→ **TASK STATEMENT**
Provide an exact repetition of every entry, with no word altered.

→ **Source data**
== Segment start ==

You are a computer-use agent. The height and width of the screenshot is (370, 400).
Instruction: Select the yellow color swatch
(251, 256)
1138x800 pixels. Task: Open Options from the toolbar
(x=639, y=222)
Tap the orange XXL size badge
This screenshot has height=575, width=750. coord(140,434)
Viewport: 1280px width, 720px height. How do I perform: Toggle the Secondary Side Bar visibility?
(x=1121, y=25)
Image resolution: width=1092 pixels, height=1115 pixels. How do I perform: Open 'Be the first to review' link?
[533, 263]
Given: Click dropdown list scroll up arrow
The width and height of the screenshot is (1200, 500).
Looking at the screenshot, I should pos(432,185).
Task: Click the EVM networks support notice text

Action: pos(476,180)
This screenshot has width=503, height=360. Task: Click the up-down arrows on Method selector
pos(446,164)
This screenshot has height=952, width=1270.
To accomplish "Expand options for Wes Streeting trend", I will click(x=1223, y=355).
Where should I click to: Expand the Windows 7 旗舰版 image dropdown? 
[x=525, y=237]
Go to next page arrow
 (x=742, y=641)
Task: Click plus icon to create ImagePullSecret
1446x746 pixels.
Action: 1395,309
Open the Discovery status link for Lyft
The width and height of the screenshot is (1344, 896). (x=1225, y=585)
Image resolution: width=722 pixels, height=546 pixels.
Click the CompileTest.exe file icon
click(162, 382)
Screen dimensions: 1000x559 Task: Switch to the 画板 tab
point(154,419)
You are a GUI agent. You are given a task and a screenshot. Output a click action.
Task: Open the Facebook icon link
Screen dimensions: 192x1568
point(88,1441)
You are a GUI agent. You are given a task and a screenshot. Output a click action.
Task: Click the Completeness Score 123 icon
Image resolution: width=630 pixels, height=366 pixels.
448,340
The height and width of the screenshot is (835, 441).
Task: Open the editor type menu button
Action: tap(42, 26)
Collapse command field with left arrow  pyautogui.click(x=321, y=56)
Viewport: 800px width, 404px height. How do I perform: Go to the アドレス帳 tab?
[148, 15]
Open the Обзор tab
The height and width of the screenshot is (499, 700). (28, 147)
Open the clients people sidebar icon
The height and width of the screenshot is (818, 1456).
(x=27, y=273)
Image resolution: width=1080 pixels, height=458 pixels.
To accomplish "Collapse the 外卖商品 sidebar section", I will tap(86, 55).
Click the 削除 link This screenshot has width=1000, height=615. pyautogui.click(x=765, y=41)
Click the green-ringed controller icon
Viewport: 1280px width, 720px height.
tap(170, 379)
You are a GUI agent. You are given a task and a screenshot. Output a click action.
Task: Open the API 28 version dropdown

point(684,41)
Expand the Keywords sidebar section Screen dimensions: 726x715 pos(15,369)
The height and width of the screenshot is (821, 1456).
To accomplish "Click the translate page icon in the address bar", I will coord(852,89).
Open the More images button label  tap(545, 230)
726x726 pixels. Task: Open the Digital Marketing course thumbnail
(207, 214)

== Segment end ==

→ **ANSWER FOR THE TASK**
You are a computer-use agent. The height and width of the screenshot is (370, 400).
Instruction: Select the yellow color swatch
(251, 256)
1138x800 pixels. Task: Open Options from the toolbar
(x=639, y=222)
Tap the orange XXL size badge
This screenshot has height=575, width=750. coord(140,434)
Viewport: 1280px width, 720px height. How do I perform: Toggle the Secondary Side Bar visibility?
(x=1121, y=25)
Image resolution: width=1092 pixels, height=1115 pixels. How do I perform: Open 'Be the first to review' link?
[533, 263]
Given: Click dropdown list scroll up arrow
The width and height of the screenshot is (1200, 500).
Looking at the screenshot, I should pos(432,185).
Task: Click the EVM networks support notice text

Action: pos(476,180)
This screenshot has width=503, height=360. Task: Click the up-down arrows on Method selector
pos(446,164)
This screenshot has height=952, width=1270.
To accomplish "Expand options for Wes Streeting trend", I will click(x=1223, y=355).
Where should I click to: Expand the Windows 7 旗舰版 image dropdown? 
[x=525, y=237]
Go to next page arrow
 (x=742, y=641)
Task: Click plus icon to create ImagePullSecret
1446x746 pixels.
Action: 1395,309
Open the Discovery status link for Lyft
The width and height of the screenshot is (1344, 896). (x=1225, y=585)
Image resolution: width=722 pixels, height=546 pixels.
Click the CompileTest.exe file icon
click(162, 382)
Screen dimensions: 1000x559 Task: Switch to the 画板 tab
point(154,419)
You are a GUI agent. You are given a task and a screenshot. Output a click action.
Task: Open the Facebook icon link
Screen dimensions: 192x1568
point(88,1441)
You are a GUI agent. You are given a task and a screenshot. Output a click action.
Task: Click the Completeness Score 123 icon
Image resolution: width=630 pixels, height=366 pixels.
448,340
The height and width of the screenshot is (835, 441).
Task: Open the editor type menu button
Action: tap(42, 26)
Collapse command field with left arrow  pyautogui.click(x=321, y=56)
Viewport: 800px width, 404px height. How do I perform: Go to the アドレス帳 tab?
[148, 15]
Open the Обзор tab
The height and width of the screenshot is (499, 700). (28, 147)
Open the clients people sidebar icon
The height and width of the screenshot is (818, 1456).
(x=27, y=273)
Image resolution: width=1080 pixels, height=458 pixels.
To accomplish "Collapse the 外卖商品 sidebar section", I will tap(86, 55).
Click the 削除 link This screenshot has width=1000, height=615. pyautogui.click(x=765, y=41)
Click the green-ringed controller icon
Viewport: 1280px width, 720px height.
tap(170, 379)
You are a GUI agent. You are given a task and a screenshot. Output a click action.
Task: Open the API 28 version dropdown

point(684,41)
Expand the Keywords sidebar section Screen dimensions: 726x715 pos(15,369)
The height and width of the screenshot is (821, 1456).
To accomplish "Click the translate page icon in the address bar", I will coord(852,89).
Open the More images button label  tap(545, 230)
726x726 pixels. Task: Open the Digital Marketing course thumbnail
(207, 214)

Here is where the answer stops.